Le déploiement d’un système financier contrôlé par la Chine, dans un contexte international fluctuant : une gageure
La Chine a de nouveau démontré, qu’elle savait envisager globalement les défis internationaux et saisir les opportunités qui s’offraient à elle. L’année 2014 a fait coïncider le lancement de son projet de yuan numérique avec plusieurs évènements qu’elle a observés et dont elle a tiré les conclusions qui s’imposaient pour ses intérêts : déstabilisation de la zone proche et moyen-orientale et instauration d’un califat par l’organisation Etat islamique ; instrumentalisation politique du prix du baril de pétrole par l’Arabie Saoudite ; annexion de la Crimée et guerre dans le Donbass ; montée des mouvements contestataires à Hong Kong et leurs répercussions dans l’opinion publique taiwanaise. La recrudescence de nouvelles tensions dans le détroit de Taiwan à partir de l’été 2020 et l’activité renforcée des Etats-Unis dans la zone indopacifique ont continué d’inciter la Chine à accélérer l’internationalisation de sa monnaie, de manière innovante. Elle a en effet instauré un écosystème numérique incluant les grandes banques commerciales et les Fintech chinoises développées par les BATX (Baidu, Alibaba, Tencent, Xiaomi). Cet écosystème sera adossé à la banque centrale, la People’s Bank of China, qui émettra un cryptoactif, le Digital Currency Electronic Payment (DCEP, yuan numérique ou e-CNY). Ce dernier sera transmis par des équipements chinois utilisant la Fintech et la blockchain dans un cyberespace souverain afin de maîtriser l’ensemble des transactions financières entre la Chine et le reste du monde (cf. RONCO Sandrine : « FinTech et monnaie numérique chinoises : Enjeux de souveraineté, défis de conformité » – 31/07/2020, 116p).
Logo du e-yuan
Cet e-yuan, en cours de déploiement hors de Chine continentale à Hong Kong mais aussi aux Emirats Arabes Unis ou en Thaïlande par exemple, est adossé au RMB : 1 eyuan = 1 RMB. Les Etats qui adhèreront au projet pourront probablement connecter leur blockchain sur le réseau chinois. Les échanges en RMB peuvent déjà être sécurisés par l’équivalent chinois du réseau Society for Worldwide Interbank Financial Telecommunication (SWIFT), le Cross Border Interbank Payment System (CIPS) auxquels les différents Etats qui adhèrent au projet souscrivent via la signature de protocoles d’accord avec les banques commerciales chinoises. Par extrapolation, l’utilisation d’une devise intermédiaire pouvant servir de monnaie d’échange, sur le modèle du XRP du Ripple (sorte de réseau concurrent de SWIFT utilisant la blockchain) mais avec une validation finale centralisée peut être envisagée. Pour la fintech, le crédit social appliqué à la mine d’or de données personnelles, sur laquelle la Chine est assise, garantira la fiabilité des paiements. Fintech et blockchain fonctionneront de pair dans ce dispositif : l’une sera connectée à l’autre pour transférer l’e-yuan et autres cryptoactifs souverains.
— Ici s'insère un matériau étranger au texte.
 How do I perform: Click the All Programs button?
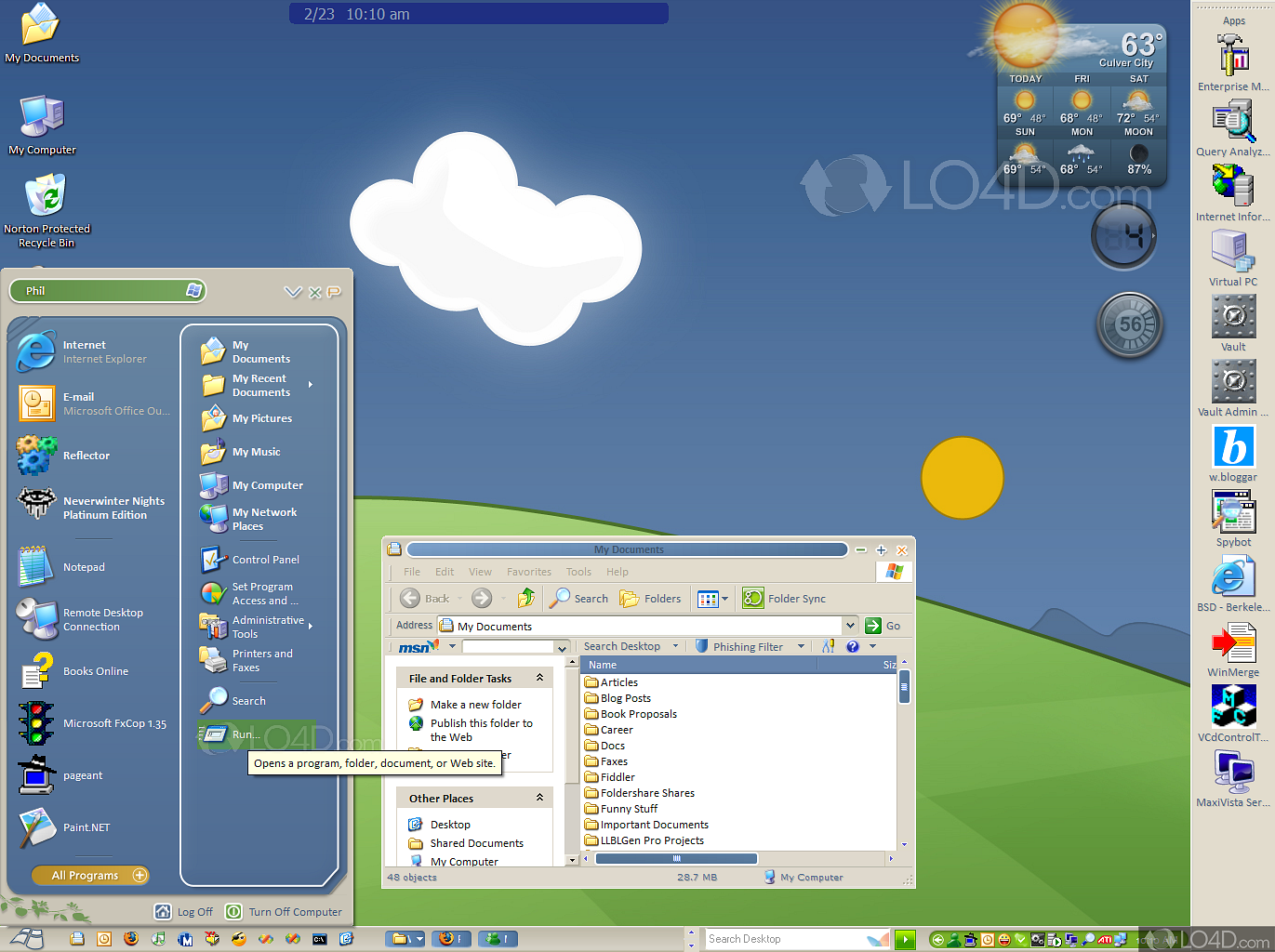tap(89, 875)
Techfin et matières premières, piliers de l’introduction d’un nouveau système financier
Ce nouveau système repose sur un triptyque sectoriel intégré.
- Les télécommunications tout d’abord avec le déploiement d’équipements chinois dans le monde et la cybergouvernance connexe. L’équipementier télécom Huawei joue un rôle déterminant dans le lancement du yuan numérique. Plusieurs accords ont d’ailleurs été signés dernièrement avec différents Etats pour accélérer le déploiement d’infrastructures télécom indispensables à la stratégie chinoise. Les investissements dans différents pays de la péninsule arabique portent aussi bien sur le cloud, le métavers, la cybersécurité que sur les infrastructures pour construire un réseau pionnier mondial d’évolution 5. 5G. Les trois principaux opérateurs chinois mettent en outre au point un réseau de câbles sous-marins concurrent de celui des Etats-Unis (EMA – Europe-Moyen-Orient-Asie). Ce réseau prévoit de relier Hong Kong, Hainan, Singapour, le Pakistan, l’Arabie Saoudite, l’Egypte et la France avec une mise en service prévue pour 2025.
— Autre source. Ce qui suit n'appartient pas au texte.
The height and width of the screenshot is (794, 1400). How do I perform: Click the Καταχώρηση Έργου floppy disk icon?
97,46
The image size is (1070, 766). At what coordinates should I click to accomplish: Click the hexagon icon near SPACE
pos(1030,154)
- Le deuxième pan du triptyque est la finance : les transactions financières seront exécutées en yuan numérique autour du concept des Techfin, néologisme énoncé en 2016 par Jack MA Yun, le fondateur d’Alibaba. Les TechFin prennent non seulement comme il l’a défini « le système financier originel et l’améliorent grâce à la technologie » à l’instar des Fintech, mais cherchent également à « reconstruire le système avec de la technologie ».
- Le troisième composant repose sur le secteur des matières premières avec, en priorité, le règlement des hydrocarbures via l’établissement de bourses dédiées, ouvrant la voie à la mise au point un système de « Petro-yuan« . Dans sa boîte à outil, Pékin a déjà notamment à disposition : une Bourse du Pétrole et du Gaz de Shanghai (Shanghai Petrol and Gas Exchange, SHPGX) qu’elle promeut auprès des monarchies du Golfe pour commercialiser leur production d’hydrocarbures en yuan, et une bourse pour les contrats à terme, le Shanghai Futures Exchange (SHFE). Alors qu’elle détient actuellement un quasi-monopole sur les terres rares indispensables pour le développement de certaines industries, la Chine a sur le même modèle lancé des contrats à terme sur les terres rares négociés sur des Bourses dédiées à ces produits à Baotou en Mongolie intérieure et à Ganzhou dans le Jiangxi, en 2020.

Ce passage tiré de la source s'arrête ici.